From Uruk comes the library of the Eanna temple, 400‐plus texts and fragments, having a chronological range (on the basis of archeological context and accompanying administrative texts) from the Neo‐Babylonian period to the second year of Xerxes (Pedersén 1998: p. 206; Clancier 2009: pp. 34–35; other, later temple libraries from Uruk include no, or nearly no, Late Achaemenid material and date exclusively to the Seleucid period). Two libraries of families of exorcists have been recovered in a private house, one dating to roughly 445–385 BCE, the other from the second half of the fourth to the end of the third century (Clancier 2009: pp. 58–61). The texts include predominantly magical, medical, and divinatory material, as well as school texts and some mathematical compositions (Clancier 2009: pp. 81–82).
From Babylon, we have a large group of literary texts of all descriptions that can be associated with the Esangila temple. The texts include a vast group of astronomical texts, perhaps as many as 3000 (see, e.g., Ossendrijver 2012), as well as divinatory, magical, and some medical material, other learned compositions, viz., mathematical and lexical texts, commentaries and school texts, and finally a few historical and historical‐literary compositions (Clancier 2009: pp. 205–212). The chronological distribution of the dateable astronomical material suggests, however, that the bulk of this library is post‐Achaemenid (Clancier 2009: pp. 309–311). Among the astronomical texts, the Astronomical Diaries deserve special notice. These mostly post‐Achaemenid texts are records of astronomical observations accompanied by price data, information on the water level of the Euphrates, and occasional notes on remarkable incidents of political, economic, or social nature and/or of ominous portent (e.g. Pirngruber 2012).
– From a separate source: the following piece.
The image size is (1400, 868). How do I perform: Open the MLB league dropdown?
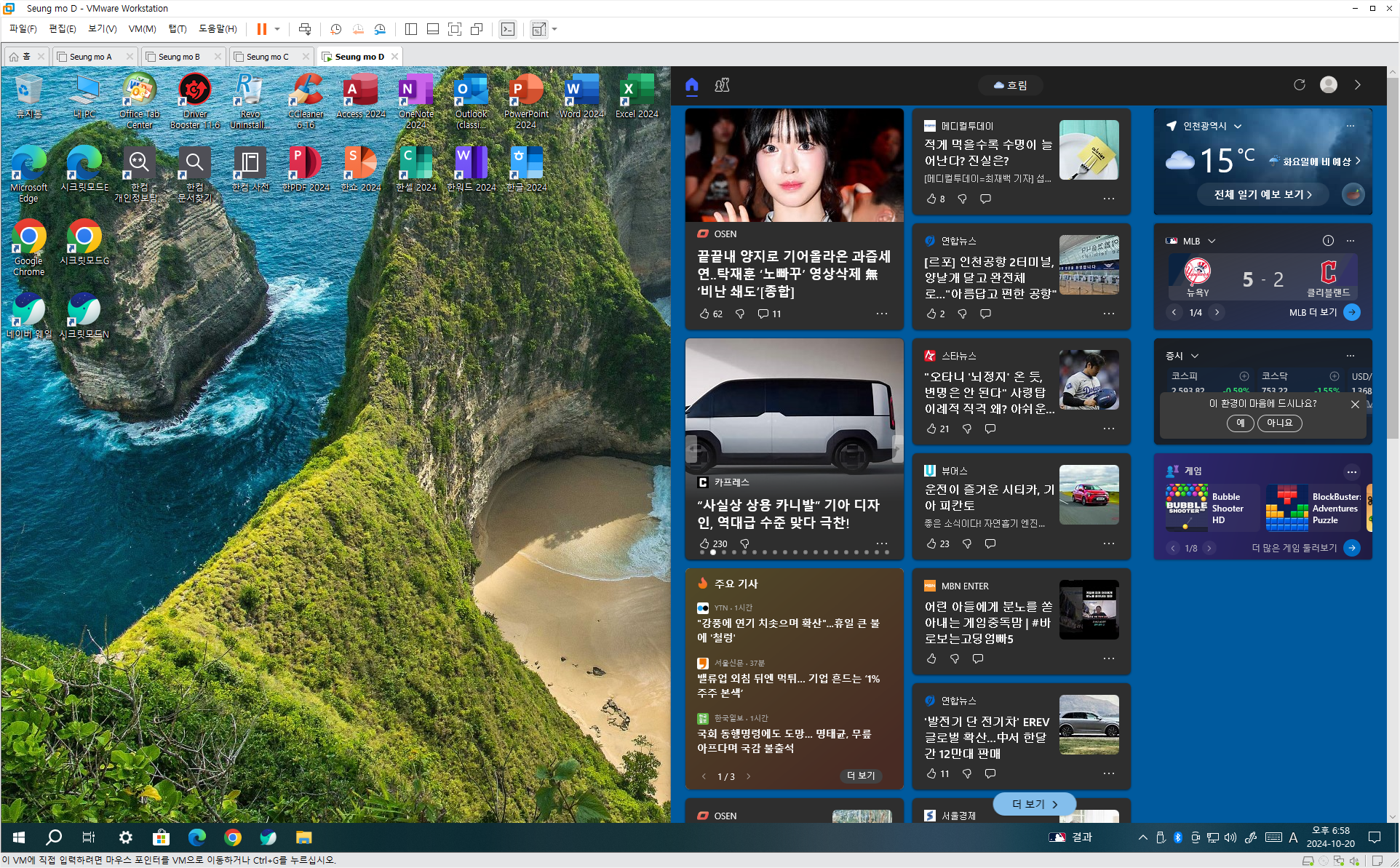[x=1212, y=241]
The excavated material from Babylon (Pedersén 2005) consists predominantly of archival texts, as detailed above, but some literary material was recovered too (Clancier 2009: pp. 147–149). According to the information given by Pedersén, this material is mostly Neo‐Babylonian or in any case predates the reign of Xerxes (see also Baker 2008). This is true for finds on the Kasr (Pedersén 2005: pp. 185–186) and on Išin Aswad (ibid. 247–272), as well as for the “libraries” found in the Ištar temple (ibid. 188–192) and in the Ninurta temple (ibid. 2325). Numerous hitherto unpublished tablets without a clear archeological and archival context cannot be dated.
In the Ebabbar temple in Sippar, a large collection of literary and scholarly tablets was recovered by Iraqi excavators in the 1980s (Pedersén 1998: pp. 194–197). The library contains omen collections, prayers, incantations, and hymns, as well as copies of some of the most important myths and epics of Mesopotamian literature. Several scribes mentioned in the colophons of these texts can be identified with priests known from the administrative Ebabbar archive (Fadhil and Hilgert 2008; Schaudig 2009); the library is thus to be dated to the (later) Neo‐Babylonian and Early Achaemenid period, 484 BCE being the terminus ante or ad quem for its deposition.